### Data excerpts
* * *
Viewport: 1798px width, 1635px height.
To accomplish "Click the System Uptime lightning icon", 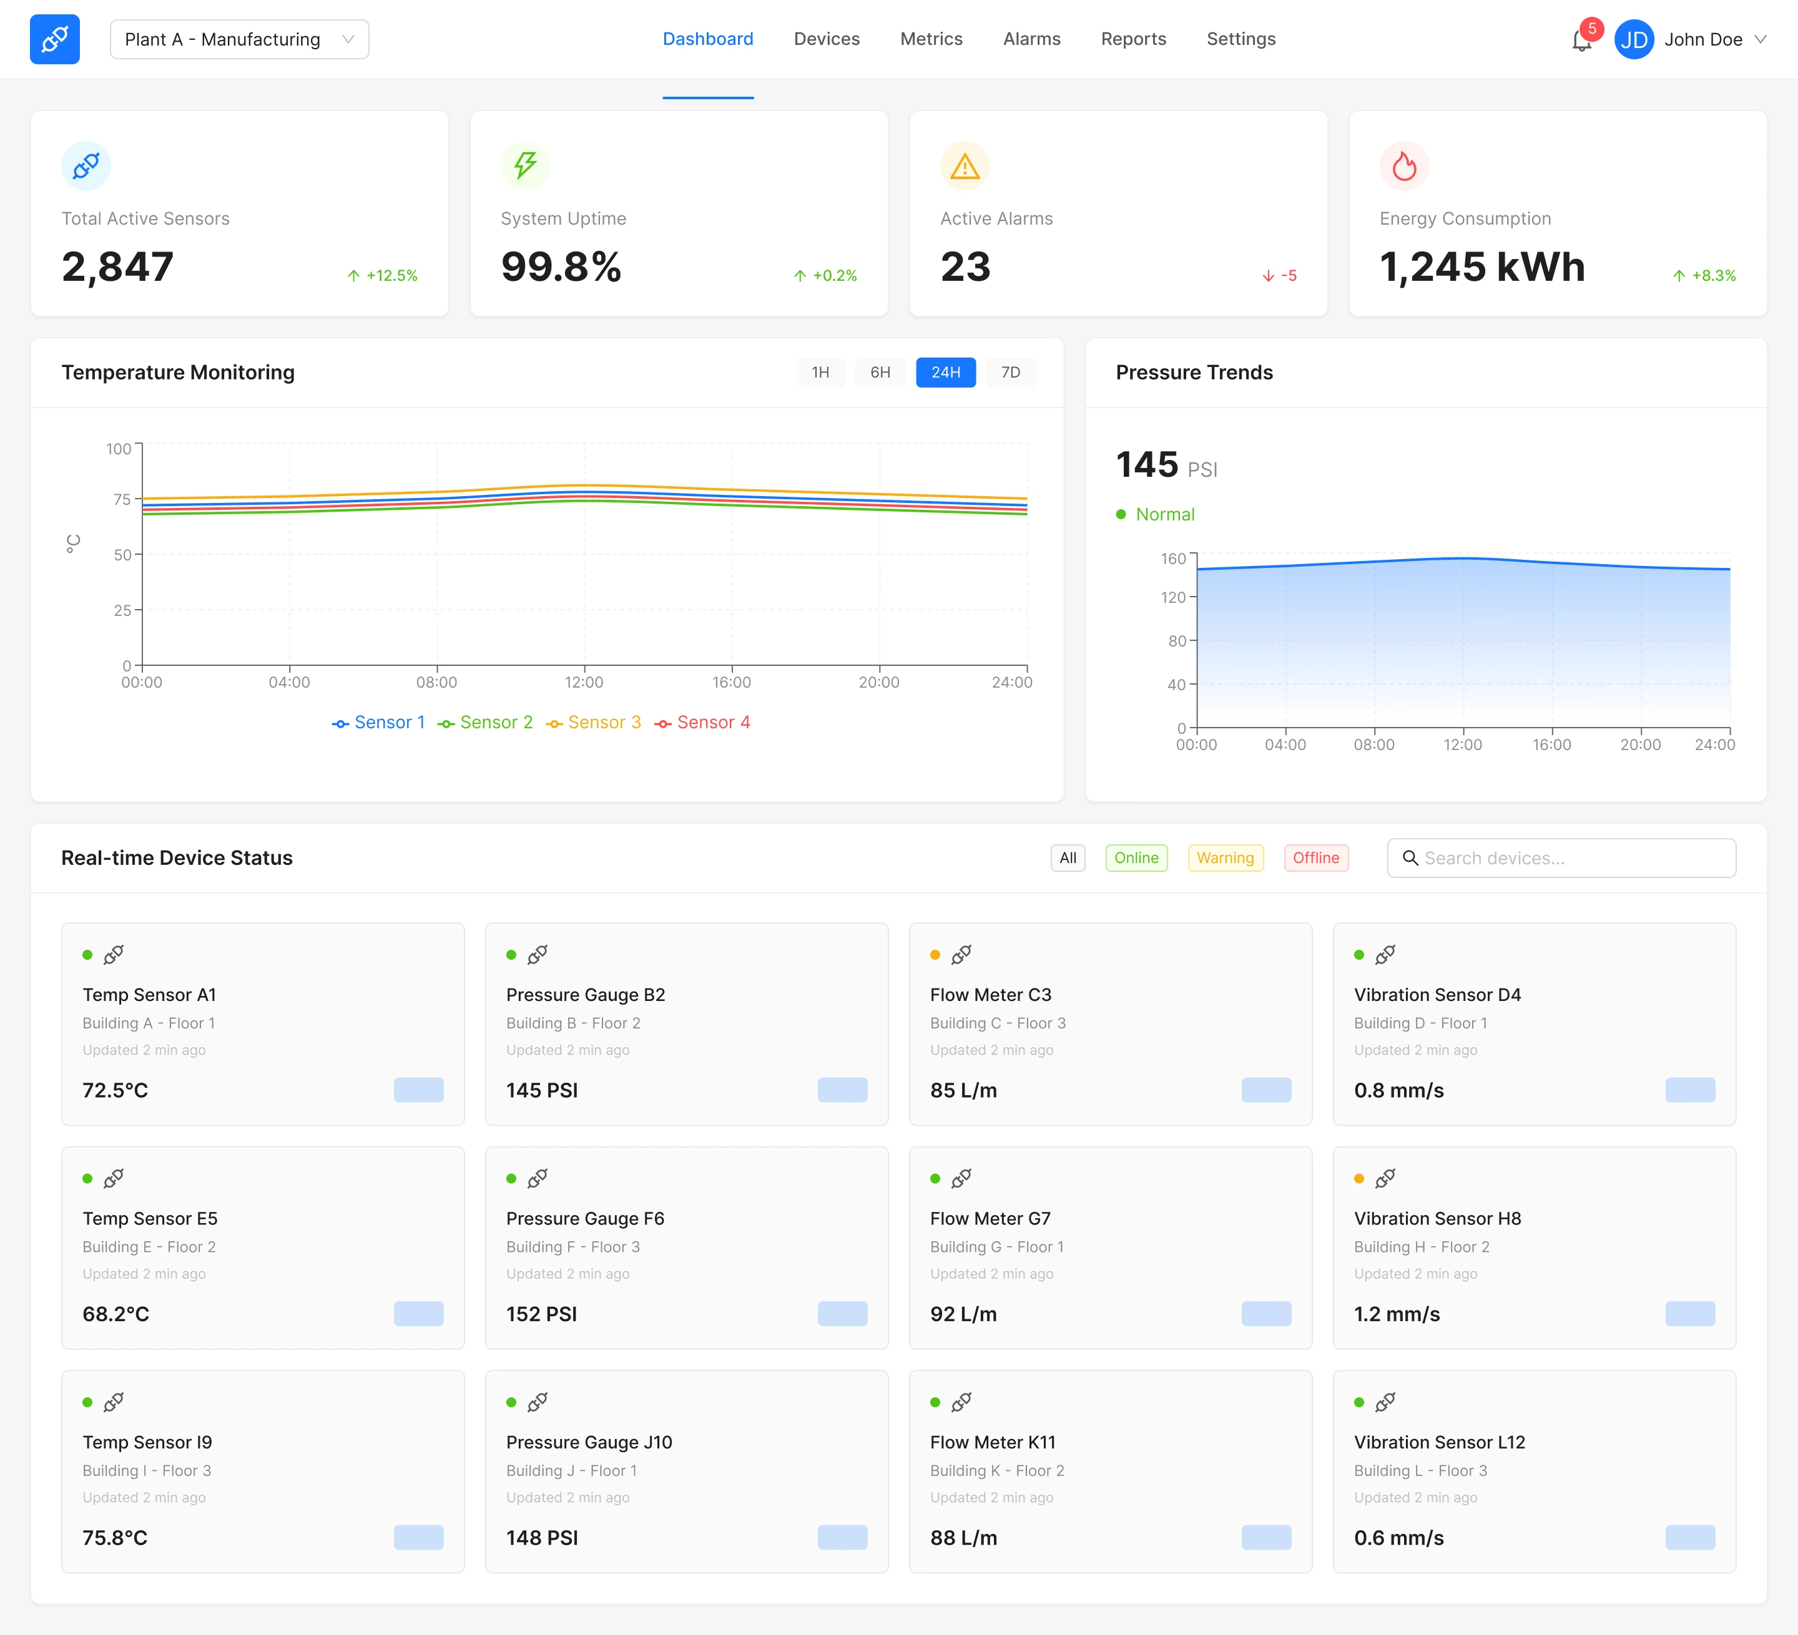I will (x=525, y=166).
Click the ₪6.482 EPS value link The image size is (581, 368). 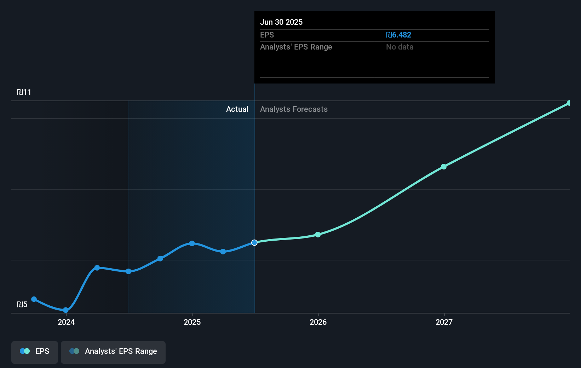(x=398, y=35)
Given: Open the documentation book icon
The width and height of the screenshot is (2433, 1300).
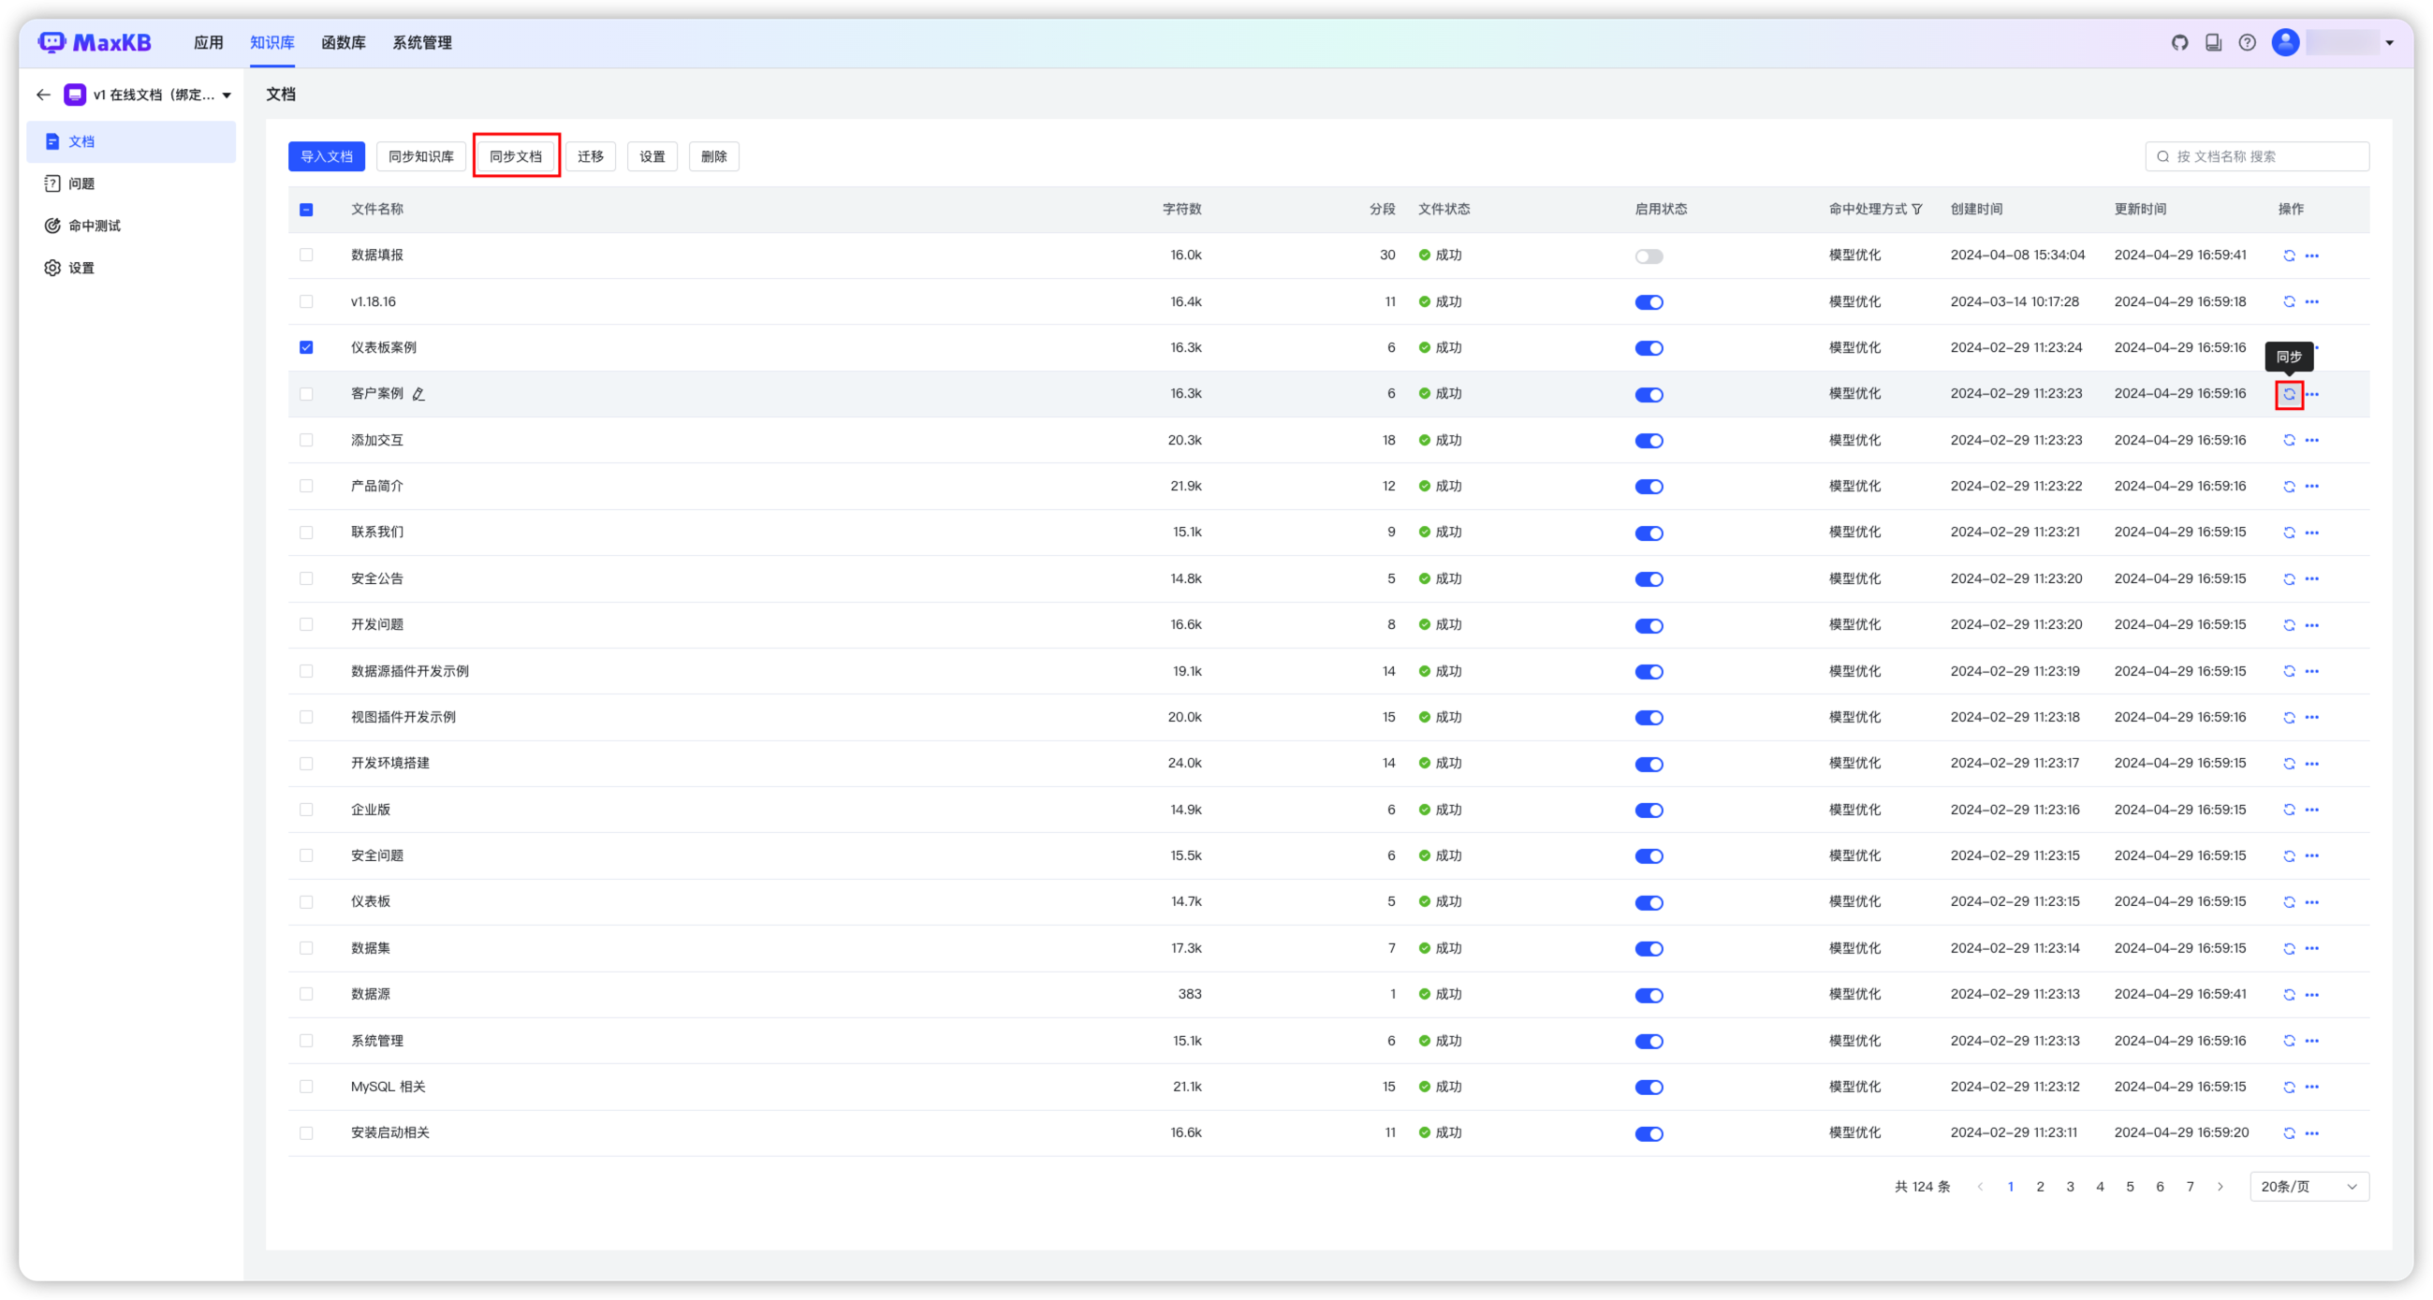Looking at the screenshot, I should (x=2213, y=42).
* * *
### ASSIGNMENT
Output only the lines running from the one containing "The width and" to the end of the records, inclusive and exact; skip the pictures.

### SOLUTION TO THE PROBLEM
The width and height of the screenshot is (2433, 1300).
Looking at the screenshot, I should (x=2213, y=42).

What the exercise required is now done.